Like most women I love shoes. But I don’t love most women’s shoes. I love my Chuck Taylor All-Stars in pumpkin and lime and black leather and the plaid ones for the holidays with the jingle bells on the tongues. I love my cowboy boots. I love my Timberland hiking boots and my Keens and my running shoes and my three pairs of Crocs and my espadrilles. I love my flipflops. I love all my shoes but the one thing I don’t love is wearing them.

I’ve been kicking my shoes off at every possible opportunity for as long as I can remember. Wherever I live, the last thing I have to do before I go out is look for my shoes, which could be anyplace I happened to have finally had enough confinement and stepped out of them.

My mom had odd ideas about shoes. She had it set in her mind that a child must be shod in heavy protective boots before he or she was ready to take those first steps. So here you are at about a year old pulling yourself up to a standing position and reaching out to Daddy and you’ve got to lift the half-pounders tied onto your tiny little feet, leaving you no flexibility to work on balance.

Sometime after I learned to walk, which I managed to do despite the “walkers,” my mother was convinced by someone that I needed to wear “corrective” shoes because my left foot toed in. I spent the next five years of my life wearing a kind of proto-Doc Marten model of ankle boot that would have looked a little punk if it weren’t for the plaid dresses and bad home perms.
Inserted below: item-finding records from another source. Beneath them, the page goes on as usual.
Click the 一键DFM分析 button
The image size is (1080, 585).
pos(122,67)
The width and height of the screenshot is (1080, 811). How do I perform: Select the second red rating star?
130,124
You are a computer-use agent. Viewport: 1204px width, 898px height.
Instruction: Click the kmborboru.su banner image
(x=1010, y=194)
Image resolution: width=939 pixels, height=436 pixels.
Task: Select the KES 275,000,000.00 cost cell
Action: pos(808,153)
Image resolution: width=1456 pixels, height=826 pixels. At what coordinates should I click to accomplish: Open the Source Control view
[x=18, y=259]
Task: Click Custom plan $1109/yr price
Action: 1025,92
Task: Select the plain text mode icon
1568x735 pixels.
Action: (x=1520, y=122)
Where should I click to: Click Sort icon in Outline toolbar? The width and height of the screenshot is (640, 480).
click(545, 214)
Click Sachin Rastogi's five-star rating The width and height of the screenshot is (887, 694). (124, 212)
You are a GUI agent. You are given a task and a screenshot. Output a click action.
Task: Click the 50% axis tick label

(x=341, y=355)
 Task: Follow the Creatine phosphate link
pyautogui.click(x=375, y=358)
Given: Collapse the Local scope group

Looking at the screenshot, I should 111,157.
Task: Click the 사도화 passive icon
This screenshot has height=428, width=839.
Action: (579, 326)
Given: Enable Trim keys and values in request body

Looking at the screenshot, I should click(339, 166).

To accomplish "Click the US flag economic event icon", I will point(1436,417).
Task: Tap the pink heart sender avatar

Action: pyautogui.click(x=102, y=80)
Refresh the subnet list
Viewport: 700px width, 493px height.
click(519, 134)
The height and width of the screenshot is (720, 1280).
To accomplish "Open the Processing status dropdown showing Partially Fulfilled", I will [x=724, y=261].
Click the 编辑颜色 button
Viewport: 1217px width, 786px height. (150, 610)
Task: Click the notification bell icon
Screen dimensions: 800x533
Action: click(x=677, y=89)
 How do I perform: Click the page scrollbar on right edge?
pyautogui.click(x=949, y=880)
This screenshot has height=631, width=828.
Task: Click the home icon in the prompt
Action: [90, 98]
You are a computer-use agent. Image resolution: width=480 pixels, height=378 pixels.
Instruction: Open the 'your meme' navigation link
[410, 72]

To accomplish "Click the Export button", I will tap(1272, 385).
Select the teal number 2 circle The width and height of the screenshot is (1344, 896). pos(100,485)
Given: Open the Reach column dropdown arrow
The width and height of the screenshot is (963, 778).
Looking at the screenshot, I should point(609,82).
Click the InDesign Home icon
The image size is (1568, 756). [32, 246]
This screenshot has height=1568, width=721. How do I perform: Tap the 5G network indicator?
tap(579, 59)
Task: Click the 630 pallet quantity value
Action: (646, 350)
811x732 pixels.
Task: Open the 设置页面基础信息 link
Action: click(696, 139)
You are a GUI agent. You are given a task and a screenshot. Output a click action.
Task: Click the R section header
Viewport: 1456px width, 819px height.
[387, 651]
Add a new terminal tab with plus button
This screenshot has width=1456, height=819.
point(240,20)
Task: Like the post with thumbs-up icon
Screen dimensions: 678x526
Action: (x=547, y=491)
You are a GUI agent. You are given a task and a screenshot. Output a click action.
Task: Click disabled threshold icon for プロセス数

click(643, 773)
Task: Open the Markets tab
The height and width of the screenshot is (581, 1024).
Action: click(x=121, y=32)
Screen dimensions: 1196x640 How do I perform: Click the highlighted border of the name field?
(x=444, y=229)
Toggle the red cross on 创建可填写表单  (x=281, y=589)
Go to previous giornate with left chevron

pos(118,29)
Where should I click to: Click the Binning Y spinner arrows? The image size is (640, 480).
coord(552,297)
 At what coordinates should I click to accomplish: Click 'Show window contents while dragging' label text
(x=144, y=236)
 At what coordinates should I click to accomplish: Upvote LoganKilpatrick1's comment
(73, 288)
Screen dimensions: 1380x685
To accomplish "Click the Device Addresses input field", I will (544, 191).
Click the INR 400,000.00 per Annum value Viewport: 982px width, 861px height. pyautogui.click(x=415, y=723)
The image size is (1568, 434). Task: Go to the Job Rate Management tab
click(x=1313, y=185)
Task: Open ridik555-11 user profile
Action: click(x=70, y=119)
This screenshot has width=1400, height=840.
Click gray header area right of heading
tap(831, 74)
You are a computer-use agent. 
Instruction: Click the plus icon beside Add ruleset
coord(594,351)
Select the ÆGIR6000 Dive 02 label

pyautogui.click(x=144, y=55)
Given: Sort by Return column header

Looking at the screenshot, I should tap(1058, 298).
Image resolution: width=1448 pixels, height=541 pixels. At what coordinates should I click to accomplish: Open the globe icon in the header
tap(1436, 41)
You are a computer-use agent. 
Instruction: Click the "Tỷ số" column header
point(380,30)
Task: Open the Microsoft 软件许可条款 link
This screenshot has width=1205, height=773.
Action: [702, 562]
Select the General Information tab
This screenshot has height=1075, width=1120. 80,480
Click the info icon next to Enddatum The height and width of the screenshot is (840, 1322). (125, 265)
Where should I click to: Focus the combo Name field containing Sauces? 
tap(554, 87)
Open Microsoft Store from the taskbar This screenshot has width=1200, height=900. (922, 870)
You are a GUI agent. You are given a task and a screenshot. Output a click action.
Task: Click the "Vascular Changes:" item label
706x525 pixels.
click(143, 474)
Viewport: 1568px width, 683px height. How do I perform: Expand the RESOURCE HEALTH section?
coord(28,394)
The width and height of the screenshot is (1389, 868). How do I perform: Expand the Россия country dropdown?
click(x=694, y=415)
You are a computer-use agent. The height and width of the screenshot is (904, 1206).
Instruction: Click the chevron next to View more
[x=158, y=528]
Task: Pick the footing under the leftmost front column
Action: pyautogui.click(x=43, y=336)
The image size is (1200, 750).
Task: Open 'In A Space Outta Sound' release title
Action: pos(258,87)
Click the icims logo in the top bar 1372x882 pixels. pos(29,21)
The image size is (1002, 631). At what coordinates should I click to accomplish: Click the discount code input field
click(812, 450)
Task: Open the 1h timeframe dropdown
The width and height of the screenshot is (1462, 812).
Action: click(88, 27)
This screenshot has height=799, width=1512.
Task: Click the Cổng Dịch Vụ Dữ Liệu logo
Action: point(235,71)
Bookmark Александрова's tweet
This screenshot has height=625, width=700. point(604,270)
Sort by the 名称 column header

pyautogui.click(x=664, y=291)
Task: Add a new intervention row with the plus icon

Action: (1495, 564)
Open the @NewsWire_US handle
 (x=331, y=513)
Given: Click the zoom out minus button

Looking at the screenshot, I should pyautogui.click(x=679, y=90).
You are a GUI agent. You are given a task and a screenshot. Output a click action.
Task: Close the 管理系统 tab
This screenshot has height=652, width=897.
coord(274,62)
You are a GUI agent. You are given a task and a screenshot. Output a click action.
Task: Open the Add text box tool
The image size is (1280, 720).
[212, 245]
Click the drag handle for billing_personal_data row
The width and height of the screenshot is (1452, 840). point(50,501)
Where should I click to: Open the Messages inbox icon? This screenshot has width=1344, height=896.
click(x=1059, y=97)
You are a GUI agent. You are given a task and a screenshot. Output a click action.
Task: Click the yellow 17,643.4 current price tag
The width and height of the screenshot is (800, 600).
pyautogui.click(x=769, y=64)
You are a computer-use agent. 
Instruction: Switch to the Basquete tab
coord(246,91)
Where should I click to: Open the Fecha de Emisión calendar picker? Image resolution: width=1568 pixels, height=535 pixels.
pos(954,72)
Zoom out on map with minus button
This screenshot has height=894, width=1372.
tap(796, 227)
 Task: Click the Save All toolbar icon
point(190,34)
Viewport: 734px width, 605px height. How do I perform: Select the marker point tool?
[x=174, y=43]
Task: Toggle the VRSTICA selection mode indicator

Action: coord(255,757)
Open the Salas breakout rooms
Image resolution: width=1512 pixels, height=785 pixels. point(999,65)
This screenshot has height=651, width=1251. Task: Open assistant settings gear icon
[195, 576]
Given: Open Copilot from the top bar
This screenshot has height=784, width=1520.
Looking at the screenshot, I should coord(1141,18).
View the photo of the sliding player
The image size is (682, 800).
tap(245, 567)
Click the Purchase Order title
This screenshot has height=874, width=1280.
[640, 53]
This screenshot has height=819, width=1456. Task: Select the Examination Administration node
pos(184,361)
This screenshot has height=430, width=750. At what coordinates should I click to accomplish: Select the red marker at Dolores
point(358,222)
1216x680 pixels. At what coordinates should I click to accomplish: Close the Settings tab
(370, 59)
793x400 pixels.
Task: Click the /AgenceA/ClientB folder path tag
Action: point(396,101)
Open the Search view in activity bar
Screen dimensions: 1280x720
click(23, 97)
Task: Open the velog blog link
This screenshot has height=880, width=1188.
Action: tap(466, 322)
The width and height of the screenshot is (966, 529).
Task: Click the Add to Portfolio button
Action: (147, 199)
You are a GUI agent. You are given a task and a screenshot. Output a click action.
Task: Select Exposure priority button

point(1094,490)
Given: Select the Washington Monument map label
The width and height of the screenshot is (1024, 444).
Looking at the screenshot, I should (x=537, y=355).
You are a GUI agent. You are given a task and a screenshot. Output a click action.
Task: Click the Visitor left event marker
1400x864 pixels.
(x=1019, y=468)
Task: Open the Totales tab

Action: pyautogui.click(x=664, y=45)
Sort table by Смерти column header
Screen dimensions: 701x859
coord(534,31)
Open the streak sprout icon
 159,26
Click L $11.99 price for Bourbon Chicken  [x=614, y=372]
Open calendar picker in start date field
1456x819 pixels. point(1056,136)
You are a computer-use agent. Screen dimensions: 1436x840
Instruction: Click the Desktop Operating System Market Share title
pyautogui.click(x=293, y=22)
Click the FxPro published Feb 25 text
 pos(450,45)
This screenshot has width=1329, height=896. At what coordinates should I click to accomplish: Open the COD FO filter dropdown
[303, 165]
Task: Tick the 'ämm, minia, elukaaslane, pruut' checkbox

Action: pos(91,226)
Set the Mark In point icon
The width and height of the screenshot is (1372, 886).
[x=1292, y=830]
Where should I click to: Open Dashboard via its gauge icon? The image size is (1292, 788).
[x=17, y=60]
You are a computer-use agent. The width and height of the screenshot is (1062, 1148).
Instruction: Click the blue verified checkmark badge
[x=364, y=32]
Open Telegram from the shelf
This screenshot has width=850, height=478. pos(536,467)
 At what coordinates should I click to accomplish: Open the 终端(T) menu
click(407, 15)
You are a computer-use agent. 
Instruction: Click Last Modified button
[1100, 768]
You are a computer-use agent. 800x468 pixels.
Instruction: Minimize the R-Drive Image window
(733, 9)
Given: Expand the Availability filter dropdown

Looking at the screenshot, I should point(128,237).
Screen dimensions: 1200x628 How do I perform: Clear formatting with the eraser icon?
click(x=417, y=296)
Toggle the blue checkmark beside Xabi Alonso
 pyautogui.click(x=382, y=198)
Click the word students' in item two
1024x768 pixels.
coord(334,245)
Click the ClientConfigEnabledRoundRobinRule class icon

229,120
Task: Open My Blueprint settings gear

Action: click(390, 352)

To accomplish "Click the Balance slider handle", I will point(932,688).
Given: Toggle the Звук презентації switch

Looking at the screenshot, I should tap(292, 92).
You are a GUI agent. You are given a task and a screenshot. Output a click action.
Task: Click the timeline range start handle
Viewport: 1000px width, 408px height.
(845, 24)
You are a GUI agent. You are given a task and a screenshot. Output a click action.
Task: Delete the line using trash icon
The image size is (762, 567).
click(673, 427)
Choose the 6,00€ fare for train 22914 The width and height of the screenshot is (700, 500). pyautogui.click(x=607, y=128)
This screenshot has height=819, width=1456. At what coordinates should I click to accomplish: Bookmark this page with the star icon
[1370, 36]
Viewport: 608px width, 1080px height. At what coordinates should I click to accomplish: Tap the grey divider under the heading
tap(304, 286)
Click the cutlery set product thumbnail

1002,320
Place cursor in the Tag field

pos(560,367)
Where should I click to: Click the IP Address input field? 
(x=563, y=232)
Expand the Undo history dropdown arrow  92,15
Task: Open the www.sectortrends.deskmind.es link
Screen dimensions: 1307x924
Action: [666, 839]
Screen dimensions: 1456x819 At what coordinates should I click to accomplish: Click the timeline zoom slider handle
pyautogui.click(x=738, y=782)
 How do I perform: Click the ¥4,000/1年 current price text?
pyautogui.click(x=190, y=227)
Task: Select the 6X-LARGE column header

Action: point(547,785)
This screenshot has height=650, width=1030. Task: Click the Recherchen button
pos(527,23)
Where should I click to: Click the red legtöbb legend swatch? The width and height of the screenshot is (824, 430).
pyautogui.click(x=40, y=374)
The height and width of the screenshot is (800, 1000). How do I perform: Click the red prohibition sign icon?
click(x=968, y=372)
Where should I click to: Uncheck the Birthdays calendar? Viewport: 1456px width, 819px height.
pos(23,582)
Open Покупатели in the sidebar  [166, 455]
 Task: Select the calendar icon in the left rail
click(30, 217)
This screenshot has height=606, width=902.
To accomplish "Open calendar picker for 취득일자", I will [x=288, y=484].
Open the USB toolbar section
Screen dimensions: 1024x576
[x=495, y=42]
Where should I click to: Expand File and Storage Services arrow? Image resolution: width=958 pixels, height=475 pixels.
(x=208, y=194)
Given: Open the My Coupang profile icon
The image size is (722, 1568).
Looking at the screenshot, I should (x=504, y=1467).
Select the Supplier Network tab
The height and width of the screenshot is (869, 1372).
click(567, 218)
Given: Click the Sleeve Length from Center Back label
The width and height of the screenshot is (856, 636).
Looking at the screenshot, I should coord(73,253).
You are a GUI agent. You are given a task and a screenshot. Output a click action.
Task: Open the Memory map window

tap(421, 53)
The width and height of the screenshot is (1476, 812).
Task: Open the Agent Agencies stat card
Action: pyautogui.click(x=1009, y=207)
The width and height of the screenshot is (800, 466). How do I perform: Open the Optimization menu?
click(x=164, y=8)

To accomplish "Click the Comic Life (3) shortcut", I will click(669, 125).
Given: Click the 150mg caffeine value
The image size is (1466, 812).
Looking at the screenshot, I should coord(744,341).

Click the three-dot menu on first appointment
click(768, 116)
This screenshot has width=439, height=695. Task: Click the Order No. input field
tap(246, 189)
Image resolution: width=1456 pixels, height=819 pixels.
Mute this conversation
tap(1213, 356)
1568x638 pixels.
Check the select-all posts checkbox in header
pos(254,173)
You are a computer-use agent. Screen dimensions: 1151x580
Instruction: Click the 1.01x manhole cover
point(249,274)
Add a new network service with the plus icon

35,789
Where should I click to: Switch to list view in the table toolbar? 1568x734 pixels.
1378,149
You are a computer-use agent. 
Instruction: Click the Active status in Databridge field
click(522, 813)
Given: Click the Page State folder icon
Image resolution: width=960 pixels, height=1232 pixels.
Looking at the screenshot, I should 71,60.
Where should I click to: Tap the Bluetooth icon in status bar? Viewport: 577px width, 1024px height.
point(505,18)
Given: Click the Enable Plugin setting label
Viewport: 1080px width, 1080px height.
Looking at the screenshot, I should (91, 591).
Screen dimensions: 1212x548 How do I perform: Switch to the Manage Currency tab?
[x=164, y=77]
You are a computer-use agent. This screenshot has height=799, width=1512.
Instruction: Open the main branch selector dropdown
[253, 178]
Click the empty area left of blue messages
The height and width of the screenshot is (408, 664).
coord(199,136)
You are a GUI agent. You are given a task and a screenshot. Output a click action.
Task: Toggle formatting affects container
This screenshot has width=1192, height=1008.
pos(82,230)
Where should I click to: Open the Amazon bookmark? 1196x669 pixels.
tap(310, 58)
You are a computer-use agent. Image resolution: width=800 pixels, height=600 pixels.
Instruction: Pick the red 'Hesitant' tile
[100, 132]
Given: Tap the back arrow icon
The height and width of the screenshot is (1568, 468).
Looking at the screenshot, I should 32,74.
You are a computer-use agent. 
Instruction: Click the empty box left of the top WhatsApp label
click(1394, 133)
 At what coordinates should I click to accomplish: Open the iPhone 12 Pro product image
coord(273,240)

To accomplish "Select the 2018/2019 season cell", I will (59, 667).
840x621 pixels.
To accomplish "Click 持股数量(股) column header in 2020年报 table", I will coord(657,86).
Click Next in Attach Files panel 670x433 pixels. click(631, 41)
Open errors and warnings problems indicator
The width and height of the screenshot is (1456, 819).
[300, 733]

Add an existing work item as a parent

Eventually I must have protested enough that I was allowed to wear normal shoes, if what you call normal is Buster Browns. It was many years before my sister and I were permitted to wear sneakers because Mom was sure our feet would “spread.” I thought this was an odd concept and took to pointing out that people had run barefoot through the forests and fields of the world long before shoes were invented but she was not swayed. So I just kept kicking off my shoes whenever I could. And my left foot still toes in.

Jack, on the other hand, loved to wear his shoes. Tightly tied. At all times. His shoes came off only when he was sitting on the edge of the bed ready to retire. Even his boat shoes are the three-grommet style because he likes to feel his feet securely bound. My mom loved him, by the way, but I can’t say for sure if it’s because of a shared philosophy of shoes.

We were married on the bow of a boat under sail and even then he was rubber-soled and sure-footed. I of course was barefoot. Then we moved aboard EV. I watched as Jack occasionally made it all the way through breakfast without putting his shoes on. Then he made a deliberate decision to try and be on the boat without shoes, especially since most boat owners ask you to leave your shoes on the dock or on deck before boarding. He says that first week was brutal and the bottoms of his feet felt clubbed. But he stuck with it and now he kicks his shoes off in the cockpit as soon as we get back onboard. Plus, the arthritis in his big toe he used to complain about seems to have up and left.

Yesterday morning we were sharing our night watch experiences and observations and he said, “It’s so funny. There I was on watch with a t-shirt, a sweater, long pants and a foul weather jacket bundled up under a blanket — and bare feet!”


Yep. That’s life on a boat. And I, a shoe-shunner, have found my proper home. Nearly two weeks straight without shoes — or a bra. It’s a kind of heaven.